The inspectors around here are all ex detectives and are all quite good but they also know what they're doing when they ask these questions, they may catch you at a weak moment or even sway your better judgement on the spur of the moment and with one stroke of their pen your endorsement/s, your legal right if judged a fit and proper person, is gone.... maybe for good.

My standard response is "No thanks I'll be keeping these" end of story.

I have also been asked each time to supply a list of all my non endorsed firearms for Police to hold on my behalf for "Insurance purposes" which I believe is just another way of obtaining information by stealth that the Police are not currently entitled to.
I always politely decline by saying my insuranced company already has this information.

Cheers
Pete

----------


## Beavis

> I agree Maca.
> 
> Surrender by stealth.
> 
> I've had an E endorsement since they were invented and every relicencing since then I have been asked in a subtle way to surrender it along with my C. 
> The conversation usually goes along the lines of "I dont appear to be using these endorsements much so don't really need them do I" with comments like it's "Something to consider" then you won't have to have higher security costs or you could sell those firearms for a good price and use the money for a holiday or something etc.
> 
> The inspectors around here are all ex detectives and are all quite good but they also know what they're doing when they ask these questions, they may catch you at a weak moment or even sway your better judgement on the spur of the moment and with one stroke of their pen your endorsement/s, your legal right if judged a fit and proper person, is gone.... maybe for good.
> 
> ...


That just makes me pissed.
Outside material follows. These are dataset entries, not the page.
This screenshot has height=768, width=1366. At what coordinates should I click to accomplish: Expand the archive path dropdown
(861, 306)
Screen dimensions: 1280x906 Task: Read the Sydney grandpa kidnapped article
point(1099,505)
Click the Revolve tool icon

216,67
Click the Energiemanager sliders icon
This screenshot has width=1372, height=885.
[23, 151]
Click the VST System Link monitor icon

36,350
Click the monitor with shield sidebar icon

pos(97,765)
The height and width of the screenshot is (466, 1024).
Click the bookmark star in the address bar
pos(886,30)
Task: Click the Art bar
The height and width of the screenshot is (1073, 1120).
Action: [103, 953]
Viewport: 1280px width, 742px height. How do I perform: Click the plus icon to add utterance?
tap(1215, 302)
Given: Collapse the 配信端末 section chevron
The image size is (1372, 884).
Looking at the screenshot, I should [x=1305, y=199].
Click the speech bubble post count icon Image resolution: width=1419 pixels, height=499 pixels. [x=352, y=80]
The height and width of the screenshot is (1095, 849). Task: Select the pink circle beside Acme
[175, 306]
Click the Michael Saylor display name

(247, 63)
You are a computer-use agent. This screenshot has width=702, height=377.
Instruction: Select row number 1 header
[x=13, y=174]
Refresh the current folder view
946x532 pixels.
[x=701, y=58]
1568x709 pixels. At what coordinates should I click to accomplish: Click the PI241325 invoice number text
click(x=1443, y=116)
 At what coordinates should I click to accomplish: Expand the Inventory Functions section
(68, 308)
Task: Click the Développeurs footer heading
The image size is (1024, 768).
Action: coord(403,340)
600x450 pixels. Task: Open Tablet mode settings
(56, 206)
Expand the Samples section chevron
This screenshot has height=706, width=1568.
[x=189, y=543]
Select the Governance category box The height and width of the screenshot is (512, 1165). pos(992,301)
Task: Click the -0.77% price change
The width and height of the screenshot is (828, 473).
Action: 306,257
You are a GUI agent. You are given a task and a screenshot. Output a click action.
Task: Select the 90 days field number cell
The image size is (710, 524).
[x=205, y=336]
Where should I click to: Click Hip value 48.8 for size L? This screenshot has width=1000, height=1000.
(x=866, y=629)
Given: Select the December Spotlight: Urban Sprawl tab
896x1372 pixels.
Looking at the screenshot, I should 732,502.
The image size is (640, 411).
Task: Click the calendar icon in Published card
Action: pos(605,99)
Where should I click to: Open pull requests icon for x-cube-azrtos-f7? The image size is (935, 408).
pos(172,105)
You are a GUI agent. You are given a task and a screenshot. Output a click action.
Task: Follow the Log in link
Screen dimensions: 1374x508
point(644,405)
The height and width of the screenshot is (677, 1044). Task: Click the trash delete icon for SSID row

Why not be straight up with somebody than beat around the bush with clever wording. Interviewing you like you're a criminal, great. My AO has voiced his distaste for semi autos to me, but at least he is straight up and knows what he is an is not able to do under the law. He's great to deal with. I really feel for you guys who have to put up with all the bullshit from vetting officers and AO's who just can't keep their beak out of your rightful business.

----------


## Maca49

> I had my security visit last weekend and all of the serials are now recorded - even though I don't have any E types.  In Wellington they only check E cat security it would appear.
> 
> It would be good for a political party to push for a independent authority to administrate firearms instead of the useless Police bureaucrats and then I would know who to vote for next.


Nows that's a brilliant idea and this forum could become that authority? You wouldn't find any party better equipped and with more knowledge!
Colonel I vote you president of the board!

----------


## Maca49

> That just makes me pissed. Why not be straight up with somebody than beat around the bush with clever wording. Interviewing you like you're a criminal, great. My AO has voiced his distaste for semi autos to me, but at least he is straight up and knows what he is an is not able to do under the law. He's great to deal with. I really feel for you guys who have to put up with all the bullshit from vetting officers and AO's who just can't keep their beak out of your rightful business.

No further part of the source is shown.